- _The request_
Echo the lines between the line holding "Select the 2.250" and the line holding "click(x=355, y=423)", inclusive, without the pictures.

- _Supplied data_
....................
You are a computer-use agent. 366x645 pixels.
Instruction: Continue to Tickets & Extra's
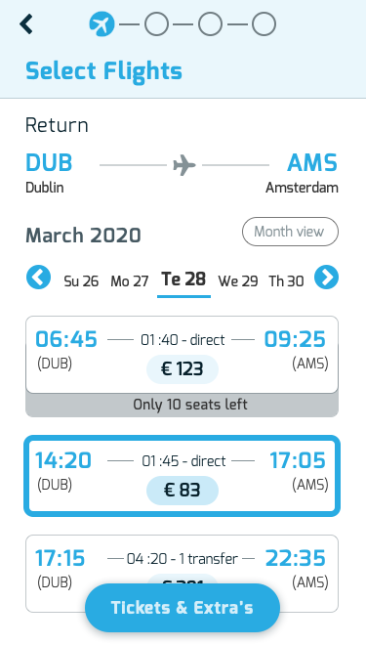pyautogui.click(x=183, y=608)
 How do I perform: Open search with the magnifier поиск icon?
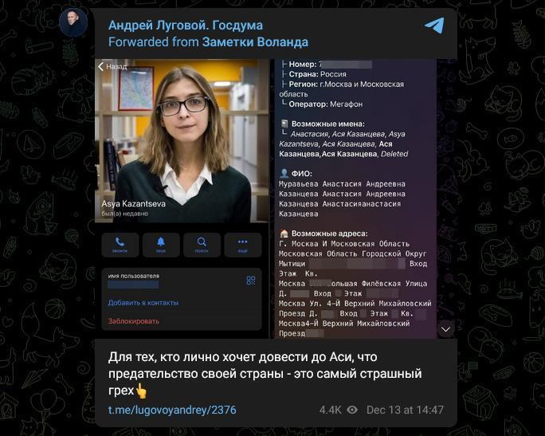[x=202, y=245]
....................
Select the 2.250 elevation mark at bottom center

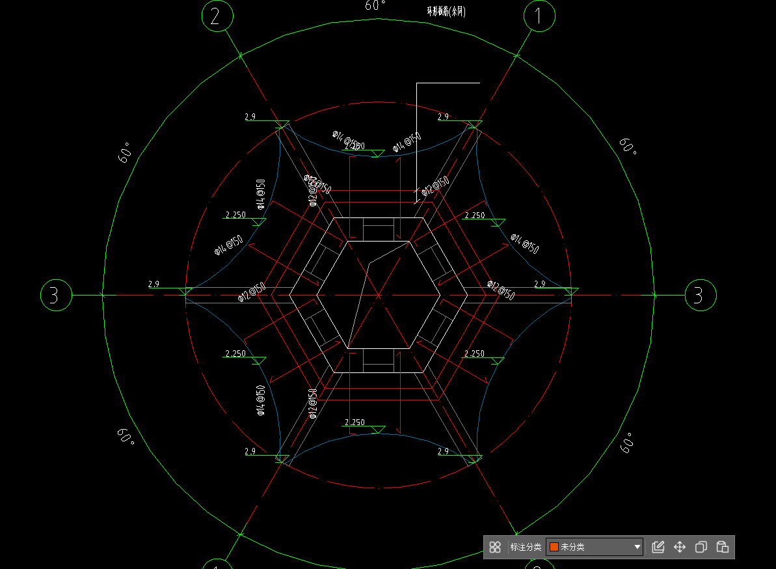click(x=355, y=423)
....................
- _Task output_
Select the 2.250 elevation mark at bottom center

click(x=355, y=423)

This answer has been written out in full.